There had been several near-misses of course. Harrington himself missed the four-man play-off – which did feature France’s Thomas Levet – at Muirfield in 2002 by a shot after a bogey on the 72nd hole, while Thomas Bjorn blew the 2003 Open at Sandwich by dropping four shots in three holes late in the final round.

Garcia is the latest European star to have to cope with letting a major title slip from his grasp after starting the final day with a three-shot lead, but McGinley insisted: “The big thing was we had a European winner.

“The press will no longer go on about it. The Irish press have been going on for so long about when we were going to get an Irish winner of the Irish Open and Padraig has done that (at Adare Manor in May).

“The next thing was a European winner of a major and Padraig has done that now. He is knocking down the hurdles one after the other and all credit to him.”

McGinley was joint third with Harrington going into the final round, only to fade to 19th with a closing 73.

The enthralling finish at Carnoustie finally drew attention away from the other burning issue of last week, that of players taking performance-enhancing drugs.
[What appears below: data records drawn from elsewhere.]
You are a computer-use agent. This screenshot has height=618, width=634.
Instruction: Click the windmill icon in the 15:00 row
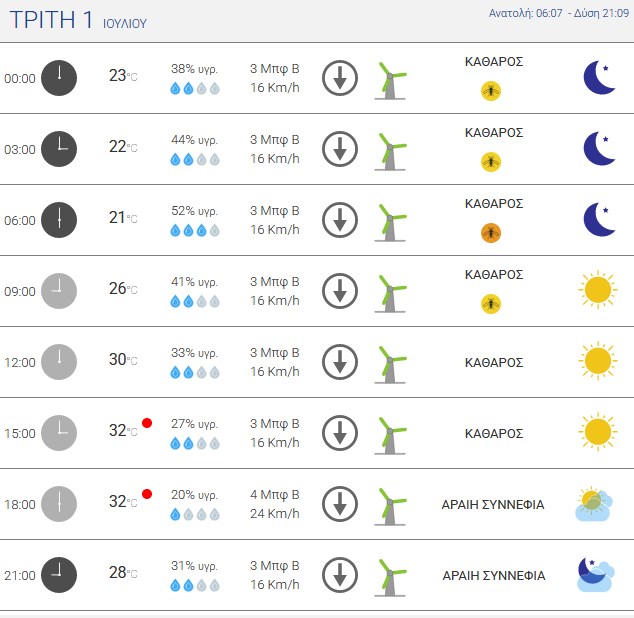point(391,433)
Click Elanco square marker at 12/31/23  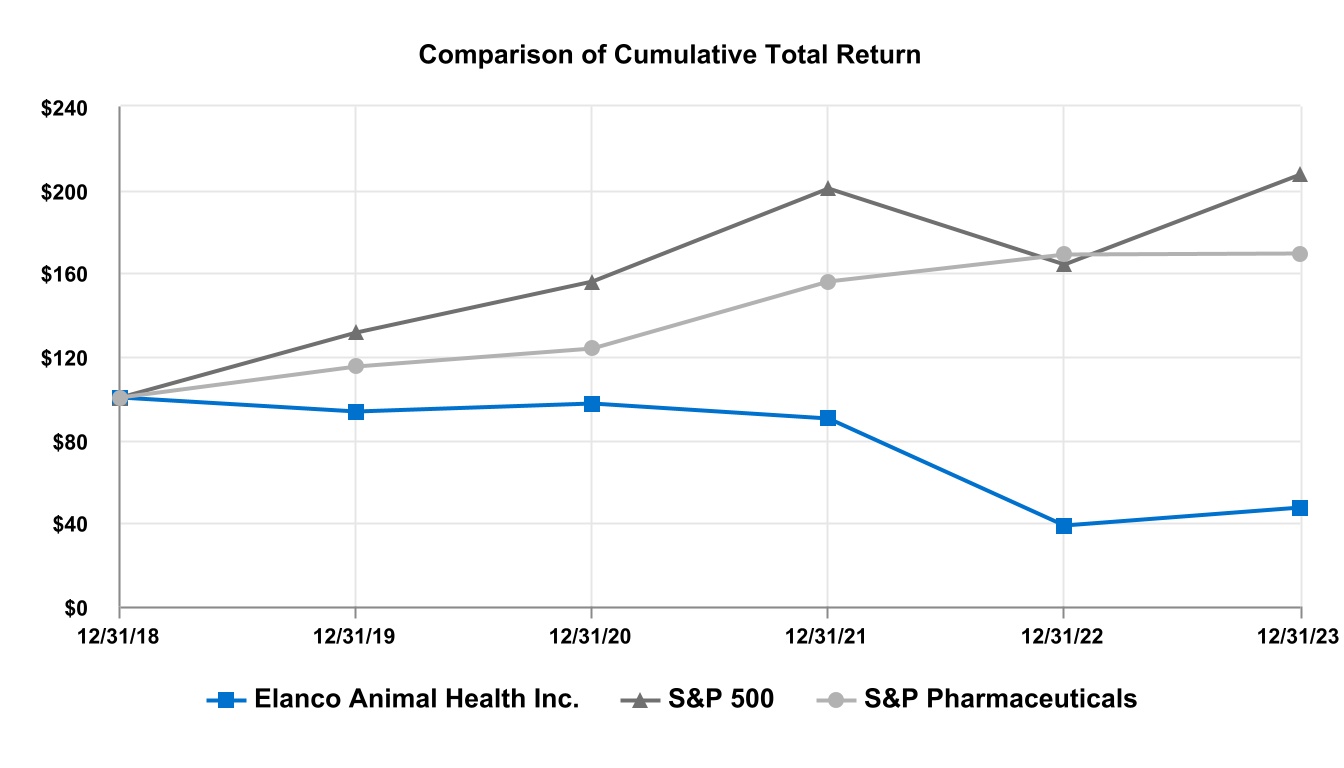tap(1300, 507)
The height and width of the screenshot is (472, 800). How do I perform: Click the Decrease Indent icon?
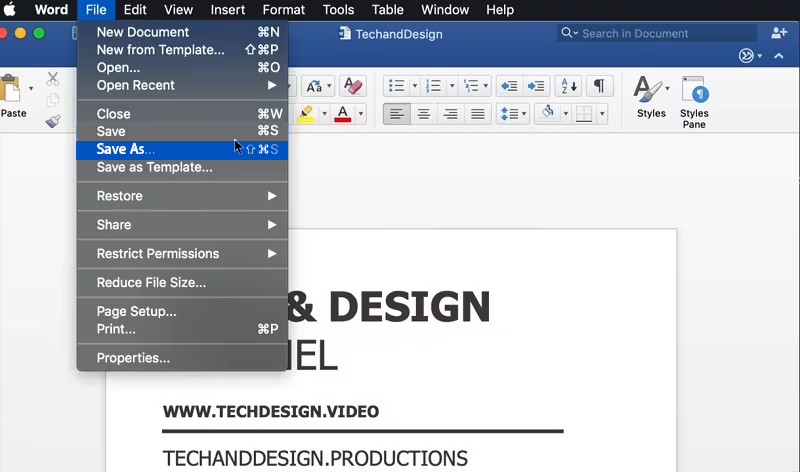(x=509, y=86)
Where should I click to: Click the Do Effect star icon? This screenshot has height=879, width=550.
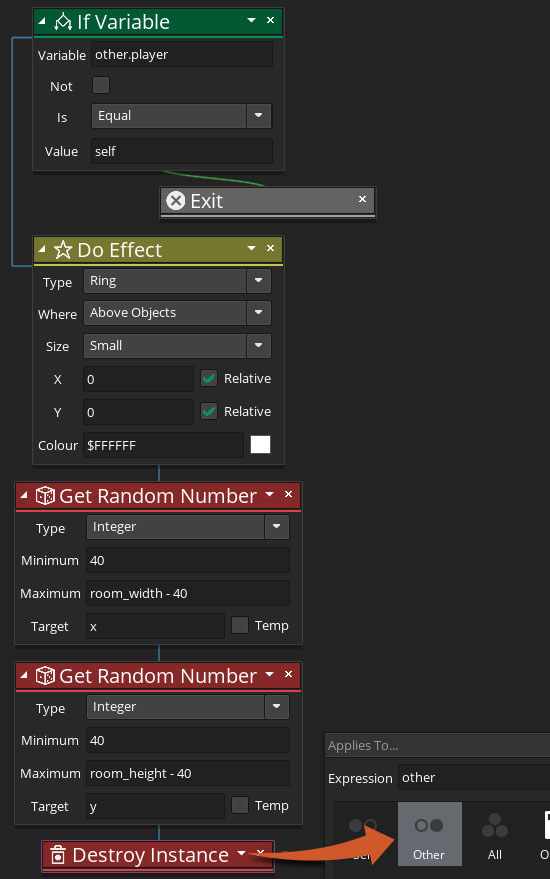pos(63,249)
Gary Player claimed he “knows for a fact” that players are taking drugs while Dick Pound, chairman of the World Anti-Doping Agency urged the game’s authorities to introduce testing as soon as possible.

The comments were met with incredulity by the players at Carnoustie, in particular Player’s fellow South Africans Ernie Els and Retief Goosen and Niclas Fasth.

Meanwhile, Germany’s Bernhard Langer was forced to pull out of the Deutsche Bank Players’ Championship at Hamburg with a stomach complaint.